Given text:

◇ ◇ ◇ ◇ ◇ ◇ ◇

The Biodiversity Heritage Library for Europe (BHL-Europe) was a three-year (2009–2012) EU project aimed to the coordination of digitization of literature on biodiversity. It involved 28 major natural history museums, botanical gardens, libraries and other European institutions. BHL-Europe was founded in Berlin in May 2009 and regarded itself as a European partner project of the Biodiversity Heritage Library (BHL) project, which was founded in 2005 and initially formed by ten (since 2009, twelve) United States and British libraries.

BHL-Europe was a best practice network. Important components were the coordination of digitization and the creation of appropriate infrastructure, as well as the consolidation of various European digitization projects under a common centralized and multilingual BHL portal. The scope was to make available the digitized literature under Open Access and Creative Commons licenses, and to improve its searchability (using OCR).

BHL-Europe was also responsible for the creation of structures for long-term storage of digital information (durability of digital data).

◇ ◇ ◇ ◇ ◇ ◇ ◇

Data provided:
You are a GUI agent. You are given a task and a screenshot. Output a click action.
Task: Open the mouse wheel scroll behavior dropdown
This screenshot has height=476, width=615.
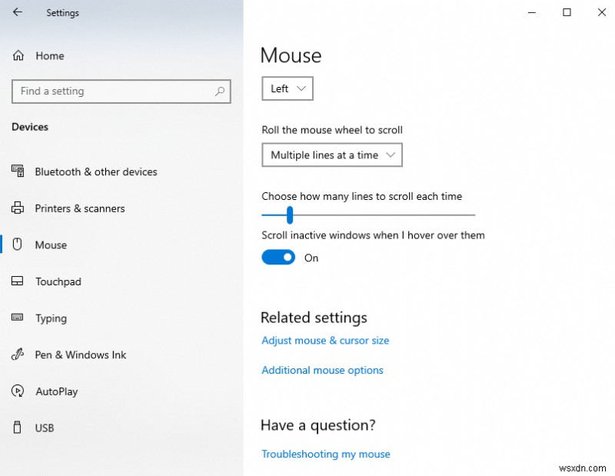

◇ ◇ ◇ ◇ ◇ ◇ ◇

Instruction 1: Name every distinct year mentioned in the text about BHL-Europe.
Instruction 2: Write the next part of the text about BHL-Europe, starting after its final sentence.

Reply 1: 2009, 2012, 2005

Reply 2:
Composition of BHL-Europe

The following 28 institutions functioned in May 2009 in Berlin as the founding members of the consortium of BHL-Europe:

 Museum für Naturkunde (Berlin) (project leadership)
 Natural History Museum (London)
 National Museum (Prague)
 European Digital Library Foundation (Europeana)
 Angewandte Informationstechnik Forschungsgesellschaft AIT (Graz)
 Atos Origin Integration France (Paris)
 Freie Universität Berlin
 Georg-August-Universität Göttingen (AnimalBase)
 Naturhistorisches Museum Wien
 Oberösterreichische Landesmuseen (Linz)
 Museum and Institute of Zoology, Polish Academy of Sciences (Warszawa)
 Hungarian Natural History Museum (Budapest)
 University of Copenhagen
 Naturalis (Leiden)
 National Botanic Garden of Belgium - Meise
 Royal Museum for Central Africa (Tervuren)
 Royal Belgian Institute of Natural Sciences
 Bibliothèque nationale de France (Paris) (Gallica)
 Museum national d'histoire naturelle (Paris)
 Spanish National Research Council (Madrid)
 Università degli Studi di Firenze
 Royal Botanic Garden Edinburgh
 Species 2000
 John Wiley & Sons
 Smithsonian Institution (Washington)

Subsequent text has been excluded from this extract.